The axial clearance compensation mechanism is including offering on the bearing body and with the coaxial activity hole of axial region 14, be equipped with the movable sleeve 16 in the activity hole, form oil pocket 17 between movable sleeve 16 and the axial region 14, still be equipped with the steady voltage spring 18 that is located the oil pocket 17 between movable sleeve 16 and the axial region 14, axial clearance compensation mechanism is still including setting up the compensation hydro-cylinder 19 on the activity hole outer end, all be equipped with the balancing hole that is in on the same axis on axial region 14 and the movable sleeve 16, clearance compensation mechanism still includes balancing pole 20, balancing pole 20 is inserted and is established in each balancing hole, balancing pole 20 can be followed balancing hole axial displacement, the interior terminal surface of balancing pole 20 and the medial surface of tile piece portion 15 are in the coplanar, all fill in oil pocket 17 and the compensation hydro-cylinder 19 has high pressure oil.
The bearing body is provided with an oil supplementing hole communicated with the oil cavity 17, after the bearing body is installed, high-pressure oil needs to be filled in the oil cavity 17, the oil cavity 17 is not easy to be axially compressed through filling the high-pressure oil, and the possibility of axial movement of the rotating shaft 2 caused by the fact that the oil cavity 17 is axially compressed is reduced; the thrust pad 13 is axially attached to the thrust disc 9 through the combined action of high-pressure oil in the oil cavity 17 and the pressure stabilizing spring 18, so that the stability of the rotating shaft 2 during rotation is ensured; if the surface of the thrust pad 13 is abraded, the balance rod 20 can directly contact the thrust disc 9, so that the balance rod 20 is subjected to an acting force moving to one side of the compensation oil cylinder 19, the balance rod 20 moves to one side of the inner pressure compensation oil cylinder, the volume in the pressure compensation oil cylinder is reduced, the pressure is increased, the movable sleeve 16 is further pushed to move to one side of the thrust disc 9, and meanwhile, the dynamic thrust pad 13 is driven to move to one side of the static thrust ring 10 through the elastic force of the pressure stabilizing spring 18, so that autonomous clearance compensation is realized; wherein, the radial cross section of the balance rod 20 occupies half of the radial cross section of the compensation oil cylinder 19, and the moving distance of the balance rod 20 back to the thrust disc 9 is equal to the moving distance of the thrust pad 13 to one side of the thrust disc 9, thereby compensating the abrasion thickness of the thrust pad 13 and realizing better clearance compensation.

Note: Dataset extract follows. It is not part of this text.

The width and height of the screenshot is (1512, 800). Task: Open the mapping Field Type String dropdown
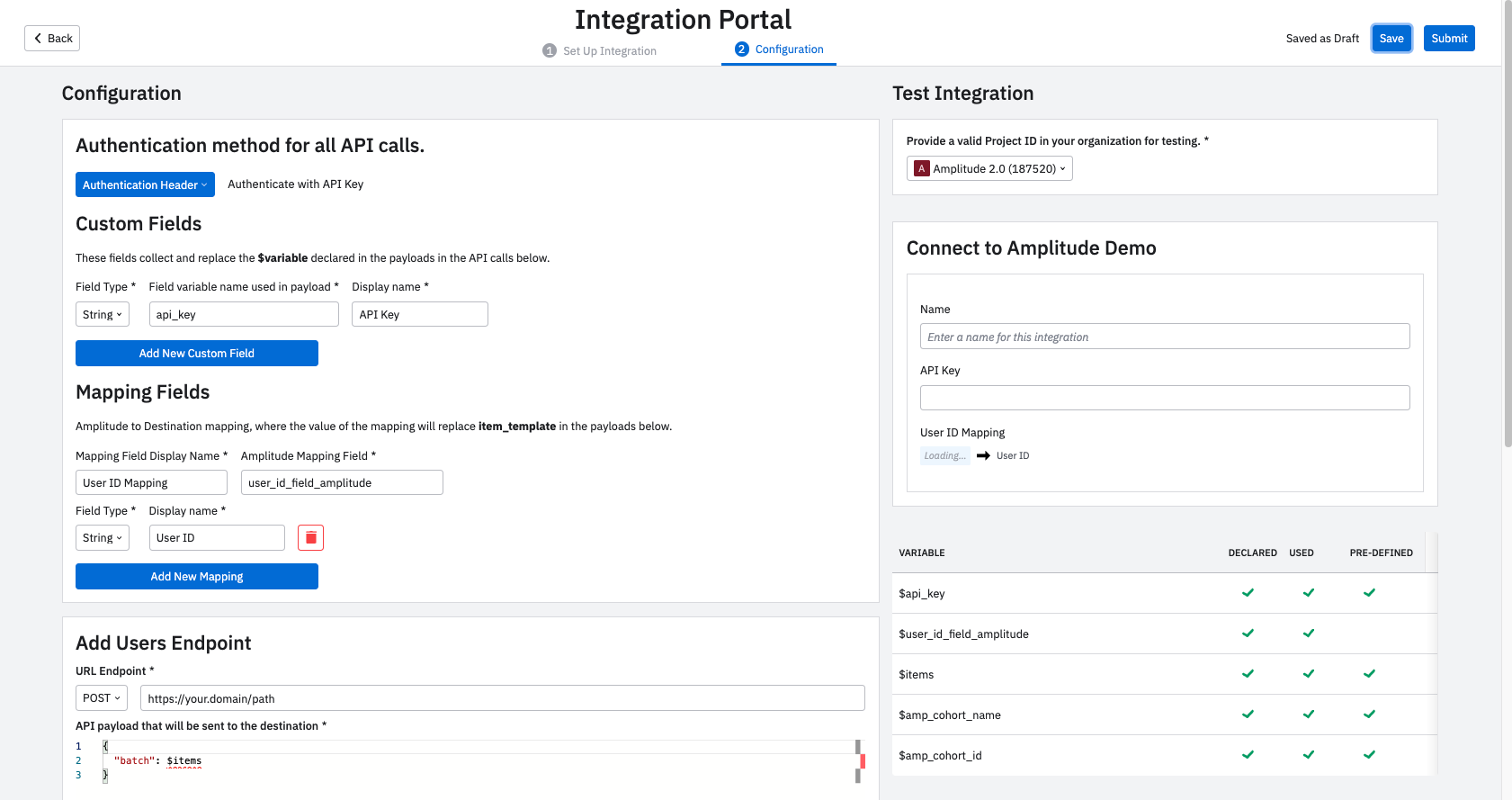103,538
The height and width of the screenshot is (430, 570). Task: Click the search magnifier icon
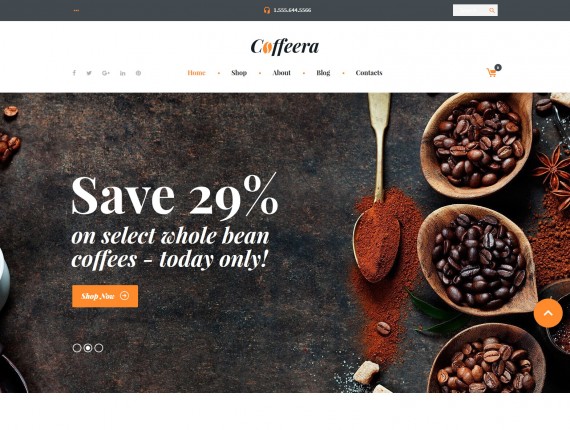coord(492,10)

Be equipped with the non return hole that communicates with the radial slope of movable bore on the bearing body, be equipped with non return ball 21, check spring 22 and adjusting screw 23 in the non return hole, non return ball 21 contradicts with movable sleeve 16, and check spring 22 is installed between non return ball 21 and adjusting screw 23, and adjusting screw 23 and non return hole threaded connection still are equipped with spigot surface 24 on the hole mouth wall in non return hole, and spigot surface 24 is located one side that is close to compensation hydro-cylinder 19 on the non return hole.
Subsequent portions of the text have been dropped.